Rick's face turned red. "That was, uh, hypothetical."

Matt took his hat off his face and stretched with a moaning yawn and a smack of his lips.

Kate said, "Sorry," and Matt responded with an amiable shrug.

Rick said, "Mornin', Sunshine." He pulled out a bottle of orange juice and handed it to his friend.

"What, no champagne in this car?"

Rick shook his head. "Virgin Mimosa."

"Way to celebrate," Matt said.

Rick replied, "The night is young."

Matt said, "Here's to beer at home in my fridge," and took a swig. "Hey, it's Fourth of July and everything out here's gonna be booked. Have you guys given any thought to where you want to stay tonight, or are you gonna just snuggle in the trunk here?"

"I was thinking maybe you could put us up in the barn," Rick said.

Kate tried to hide a sense of rising alarm. "You mean your storage barn.
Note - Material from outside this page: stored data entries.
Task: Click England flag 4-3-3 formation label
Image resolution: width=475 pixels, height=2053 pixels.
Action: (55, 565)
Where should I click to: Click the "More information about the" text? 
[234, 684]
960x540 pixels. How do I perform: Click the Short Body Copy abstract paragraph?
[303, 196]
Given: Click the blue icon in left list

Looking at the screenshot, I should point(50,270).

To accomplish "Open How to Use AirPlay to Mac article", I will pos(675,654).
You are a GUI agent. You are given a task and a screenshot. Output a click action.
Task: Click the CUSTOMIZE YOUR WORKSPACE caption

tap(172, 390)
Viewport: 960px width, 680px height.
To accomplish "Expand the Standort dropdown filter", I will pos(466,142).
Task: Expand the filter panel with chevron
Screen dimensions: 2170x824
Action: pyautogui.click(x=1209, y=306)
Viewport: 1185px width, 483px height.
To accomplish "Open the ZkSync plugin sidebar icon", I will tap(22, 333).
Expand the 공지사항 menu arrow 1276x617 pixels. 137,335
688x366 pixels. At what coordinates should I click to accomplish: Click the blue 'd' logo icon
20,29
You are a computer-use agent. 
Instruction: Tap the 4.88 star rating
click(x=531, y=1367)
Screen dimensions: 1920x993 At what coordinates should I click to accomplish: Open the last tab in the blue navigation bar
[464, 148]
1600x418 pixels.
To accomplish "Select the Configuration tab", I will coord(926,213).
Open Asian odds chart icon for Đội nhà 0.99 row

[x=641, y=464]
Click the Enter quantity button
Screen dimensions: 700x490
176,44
Right?"

Matt said, "Chloe tells me there's a new litter of kittens up in the hayloft."

"Sounds great," Rick said.

"Or you could sleep in the living room. The dogs love company. And when they fart, the mosquitoes just..." he wiggled his fingers, "magically drop out of the sky."

Rick smiled, thinking of Betsy. "You lie down with dogs, sometimes you get up with squirrels."

"Plus you can share the outhouse with the raccoons," Matt added. "Endless fun..."

Kate pulled out her phone. "I'll start calling around. Maybe there's a last minute cancellation..."

Catching Kate's look of supressed panic, Rick and Matt snickered. Matt said, "Teasing. The farm has a guest house. No worries."

Kate looked across at Matt. "It's your first night back. Will Chloe mind?"

Matt smiled. "She's already invited you for dinner. The girls can't wait to see us."


The limo pulled up in front of Matt's farm house. Chloe and their little daughters, Ella (age three, in pink) and Olivia (age 5, in a disheveled Wild Things wolf suit despite the heat) mobbed Matt.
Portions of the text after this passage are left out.